A Multistate Model for the Fluorescence Response of R‐Phycoerythrin

ABSTRACT Although strong fluorescence makes the R‐phycoerythrin (R‐PE) proteins increasingly useful in biological and clinical assays, they are subject to nonlinear effects including transitions to collective dark states and photodegradation, which complicate quantitative applications. We report measurements of R‐PE fluorescence intensity as a function of incident power, duration of illumination and temperature. Emission intensity in the band at 570 nm is proportional to incident power for low power levels. At higher incident power, the emission at 570 nm is smaller than expected from a linear dependence on power.

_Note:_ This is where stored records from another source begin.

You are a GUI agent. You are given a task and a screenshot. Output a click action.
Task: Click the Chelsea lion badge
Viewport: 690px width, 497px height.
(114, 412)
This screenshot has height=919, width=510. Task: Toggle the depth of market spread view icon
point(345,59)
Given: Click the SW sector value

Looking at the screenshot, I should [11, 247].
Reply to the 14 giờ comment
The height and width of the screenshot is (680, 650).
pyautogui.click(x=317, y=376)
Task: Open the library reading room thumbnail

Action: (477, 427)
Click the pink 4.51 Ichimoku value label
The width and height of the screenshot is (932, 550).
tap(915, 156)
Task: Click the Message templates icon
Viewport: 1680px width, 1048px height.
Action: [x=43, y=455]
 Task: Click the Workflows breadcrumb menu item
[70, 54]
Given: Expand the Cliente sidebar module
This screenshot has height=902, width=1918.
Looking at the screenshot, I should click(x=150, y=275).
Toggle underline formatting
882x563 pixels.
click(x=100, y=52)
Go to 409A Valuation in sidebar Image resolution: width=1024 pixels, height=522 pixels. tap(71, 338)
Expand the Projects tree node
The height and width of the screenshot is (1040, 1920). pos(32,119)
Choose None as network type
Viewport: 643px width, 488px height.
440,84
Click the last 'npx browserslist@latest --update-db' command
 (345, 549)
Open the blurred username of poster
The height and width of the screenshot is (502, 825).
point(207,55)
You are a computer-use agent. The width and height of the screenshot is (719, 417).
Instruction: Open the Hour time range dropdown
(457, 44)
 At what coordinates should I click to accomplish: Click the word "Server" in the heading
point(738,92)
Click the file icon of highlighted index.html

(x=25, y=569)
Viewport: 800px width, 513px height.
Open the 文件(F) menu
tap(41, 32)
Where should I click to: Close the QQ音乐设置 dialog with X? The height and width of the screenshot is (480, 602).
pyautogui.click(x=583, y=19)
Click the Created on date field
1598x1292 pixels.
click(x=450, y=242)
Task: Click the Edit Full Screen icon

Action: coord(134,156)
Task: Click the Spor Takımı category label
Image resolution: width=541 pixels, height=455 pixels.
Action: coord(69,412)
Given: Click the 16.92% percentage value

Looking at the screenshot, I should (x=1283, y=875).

We propose that R‐PE undergoes both reversible emission cessation on a millisecond time scale attributed to transitions to a collective dark state, and irreversible photodegradation on a time scale of minutes. Singlet oxygen scavengers such as dithiothreitol and n‐propyl gallate have protective effects against the latter effect but not the former. Electrophoretic analysis of irradiated solutions of R‐PE indicates that significant noncovalent aggregation is correlated with photodegradation. A multistate model based on fluorescence measurements and geometric analysis is proposed for the fluorophores in R‐PE. The phycobilin fluorophores are partitioned into three groups: the phycourobilins (PUB) absorbing at 490 nm, one group of phycoerythobilins (PEB) absorbing at 530 nm (PEB‐530) and another group of PEB absorbing at 560 nm (PEB‐560). The two processes that result in the loss of fluorescence intensity are most likely associated with the PEB‐560 group.